Pak-India relations | Editorial
Prime Minister Imran Khan was right to congratulate Indian Prime Minister-elect Narendra Modi as being a reciprocal act this was a diplomatic obligation. Unlike 2014, Mr Modi declined to invite his Pakistani counterpart to his inauguration. This too was understandable as invitations were extended this time by India to leaders of BIMSTEC, of which Pakistan is not a member, and not to the heads of member states of SAARC, which is currently dysfunctional due to Indian manoeuvring.
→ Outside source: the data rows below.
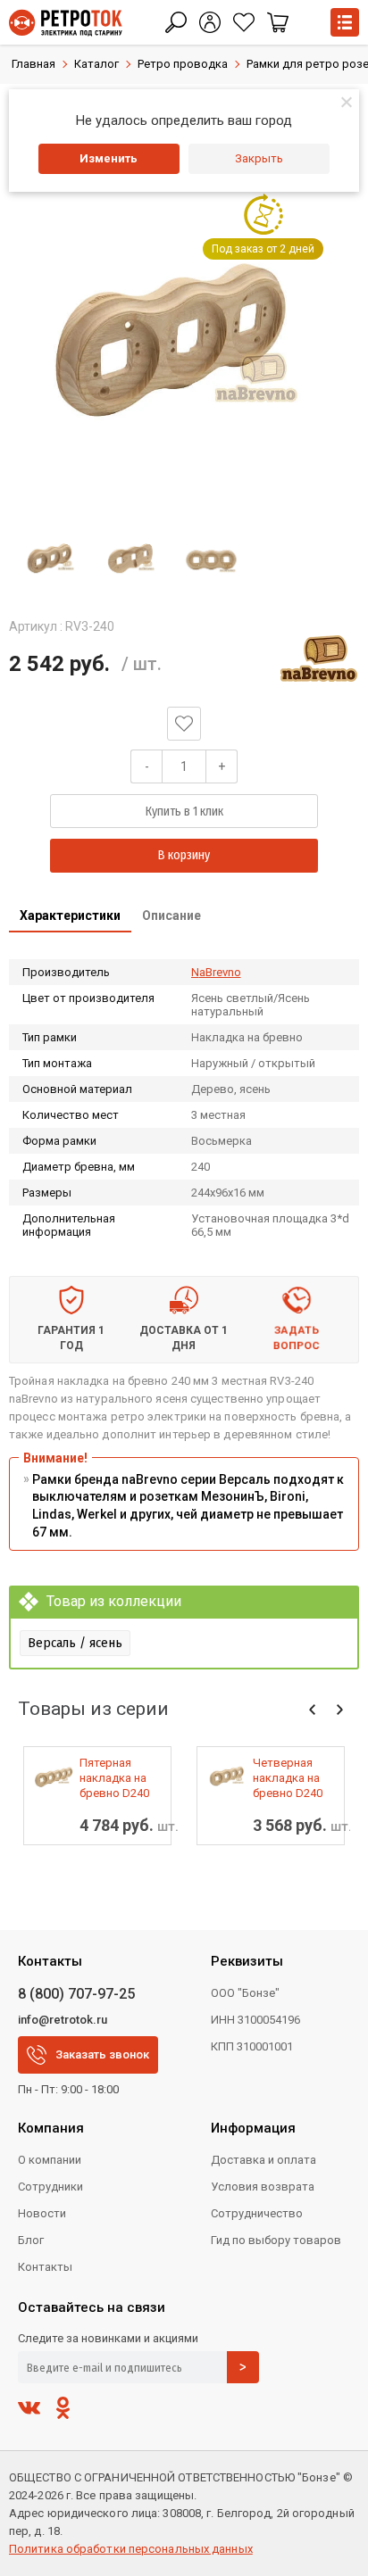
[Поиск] (176, 22)
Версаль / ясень (75, 1643)
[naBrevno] (319, 658)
Pakistan-India relations remain mired in controversies. With Pakistan-bashing given a priority during the BJP’s election campaign, none expected the PM-elect to be seen hugging his Pakistani counterpart at his inauguration. While improvement of ties between India and Pakistan is required to create an environment of peace in the region, there are hard realities that cannot be wished away. The PTI government has to proceed towards improvement of relations in a realistic manner without unnecessary euphoria or pessimism.
Pakistan has, by and large, got itself disburdened of the terrorist networks that were considered India-specific. But no positive change is manifest so far in India’s Kashmir policy. Despite Mr Modi’s promise to pursue an inclusive policy, there is still no respite to attacks on the Muslims. There is no let-up to repression in Kashmir either. One will have to give Mr Modi time to take steps to prove that he really meant it when he called on all NDA allies to work in the spirit of inclusiveness with solidarity with everyone, and development for all, with the trust of all.
India is under pressure from Washington to completely align itself with the US regional strategy of balancing China in return for support in turning India into a regional overlord. In case India takes the bait, this would have negative consequences for Indo-Pakistan relations. With the economy becoming a pressing issue for Mr Modi in the days to come, Chinese President Xi Jinping, who is to visit India later this year, could show the Indian leader an alternate way out, that is, aligning India with the programme of the SCO aimed at growth through increased regional trade and economic cooperation. In case this happens, this would provide a strong basis for improvement of relations between India and Pakistan.